Главное здесь – атмосфера, «химия», как говорят американцы. О переговорных вопросах на этом обеде речи не было. Темы возникали разные. Нэнси поведала, что после покушения на Рейгана в 1981 году ему пришлось заниматься лечебной физкультурой для укрепления грудной клетки и «его грудь и плечи стали такими большими, что пришлось покупать новые костюмы». Еще она рассказывала о кампании Just Say No (Просто скажи нет – наркотикам), которую она активно продвигала. Спросила, насколько это проблема в СССР. Разговор неизбежно перешел на антиалкогольную кампанию в Советском Союзе, и кто-то, кажется Шеварднадзе, сказал, что, как бы то ни было, водка на столе есть и пить в меру не запрещается, особенно за мир между СССР и США.
- Да, – сказал Горбачев, – пьянство – это только когда пьют без тоста. (Он это и потом это часто говорил, и еще: «Не пьем, Господи, лечимся»).
И предложил тост.
У отношений между нашими странами сложная история, сказал он. Были и хорошие времена, например наша совместная борьба с фашизмом, были и плохие – эпоха холодной войны. Наверное, обе стороны несут свою долю ответственности за неудачи и обострения. Но давайте смотреть вперед, а не назад. И здесь он довольно точно процитировал Библию:
- Всему на свете свое время - время рождаться, и время умирать, время разрушать, и время строить, время разбрасывать камни, и время собирать камни…Давайте собирать камни и строить новые отношения между нашими странами.
Разумеется, это была «домашняя заготовка», и думаю, она произвела на гостей ожидаемое впечатление. Должен сказать, что меня цитата из Библии в устах Горбачева не удивила, хотя в те времена ссылаться на Священное писание было не очень принято.
В общем, первый неформальный контакт состоялся, и это в конце концов оказалось важнее, чем возникавшие в последующие годы шероховатости, в частности в отношениях первых леди, о которых любила посудачить пресса.
**
Тем временем делегации работали над совместным заявлением, которое все-таки решили согласовать и принять, вопреки первоначальным возражениям американской стороны. Думаю, Рейгана убедил Шульц. Работа продолжалась чуть ли не до утра и дипломатам, а также моим коллегам-переводчикам пришлось изрядно потрудиться.
По некоторым вопросам Горбачеву приходилось советоваться с Москвой, что, кстати, происходило и на последующих саммитах, на которых я переводил. Об этом важно напомнить потому, что сегодня его нередко обвиняют в принятии волюнтаристских решений вопреки мнению других членов руководства. Эти обвинения совершенно голословны, не подкреплены какими-либо документальными доказательствами.
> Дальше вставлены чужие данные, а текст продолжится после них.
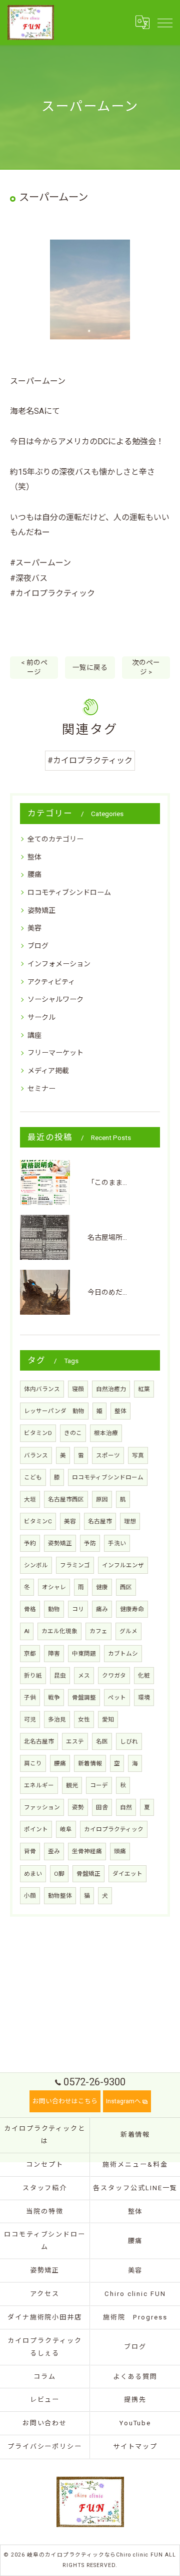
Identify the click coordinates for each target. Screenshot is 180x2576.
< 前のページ (34, 667)
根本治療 (106, 1433)
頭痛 (120, 1851)
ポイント (36, 1829)
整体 (35, 857)
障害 (54, 1653)
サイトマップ (135, 2446)
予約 (30, 1543)
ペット (117, 1697)
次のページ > (146, 667)
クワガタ (114, 1675)
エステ (75, 1741)
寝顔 (78, 1389)
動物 (54, 1609)
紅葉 (144, 1389)
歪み (54, 1851)
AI (27, 1631)
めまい (33, 1873)
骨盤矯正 (88, 1873)
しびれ (129, 1741)
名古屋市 (100, 1521)
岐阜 (66, 1829)
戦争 (54, 1697)
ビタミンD (38, 1433)
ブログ (38, 946)
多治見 (57, 1719)
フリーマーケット (56, 1053)
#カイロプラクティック (90, 760)
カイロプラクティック (114, 1829)
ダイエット (127, 1873)
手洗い (117, 1543)
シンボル (36, 1565)
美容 (35, 928)
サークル (42, 1017)
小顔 (30, 1895)
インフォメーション (59, 964)
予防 (90, 1543)
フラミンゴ (75, 1565)
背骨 (30, 1851)
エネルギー (39, 1785)
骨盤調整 (84, 1697)
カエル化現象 (60, 1631)
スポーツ (108, 1455)
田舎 (102, 1807)
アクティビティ (51, 982)
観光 (72, 1785)
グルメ (129, 1631)
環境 (144, 1697)
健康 (102, 1587)
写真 (138, 1455)
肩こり (33, 1763)
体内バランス (42, 1389)
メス (84, 1675)
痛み (102, 1609)
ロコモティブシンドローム (69, 892)
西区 (126, 1587)
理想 (130, 1521)
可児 (30, 1719)
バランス (36, 1455)
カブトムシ (123, 1653)
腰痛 (35, 874)
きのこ (73, 1433)
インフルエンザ (123, 1565)
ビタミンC (38, 1521)
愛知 (108, 1719)
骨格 (30, 1609)
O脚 (59, 1873)
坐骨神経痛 (87, 1851)
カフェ (99, 1631)
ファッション (42, 1807)
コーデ (99, 1785)
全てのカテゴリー (56, 839)
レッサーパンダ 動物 (54, 1411)
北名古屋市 (39, 1741)
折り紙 (33, 1675)
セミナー (42, 1089)
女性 (84, 1719)
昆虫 (60, 1675)
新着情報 (90, 1763)
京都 (30, 1653)
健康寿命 (132, 1609)
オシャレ (54, 1587)
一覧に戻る (90, 667)
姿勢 (78, 1807)
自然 (126, 1807)
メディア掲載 (48, 1071)
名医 (102, 1741)
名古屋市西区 (66, 1499)
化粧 (144, 1675)
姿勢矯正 (42, 910)
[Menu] (164, 22)
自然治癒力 (111, 1389)
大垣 (30, 1499)
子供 (30, 1697)
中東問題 (84, 1653)
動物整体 (60, 1895)
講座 (35, 1035)
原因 (102, 1499)
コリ (78, 1609)
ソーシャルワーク (56, 999)
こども (33, 1477)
Вообще у меня всегда было впечатление, что и Горбачев, и американские президенты полностью осознавали, что они работают в определенных политических рамках и должны взвешивать различные позиции внутри своих стран.
Совместное заявление, по-моему, он получилось содержательным. Главное в нем – тезис о том, что «ядерная война никогда не должна быть развязана, в ней не может быть победителя» и что стороны не будут стремиться к достижению военного превосходства друг над другом. Кстати, далеко не все в СССР и США были с этим согласны. Идеи достижения решающего военно-технического превосходства над потенциальным противником витали не только в военных кругах. Но последнее слово всегда остается за политическим руководством.
Тезис о недопустимости ядерной войны стал основой не только для активной работы на переговорах по сокращению ядерных вооружений, но и одной из основ личных отношений Рейгана и Горбачева. Неприятие ядерного оружия сближало их.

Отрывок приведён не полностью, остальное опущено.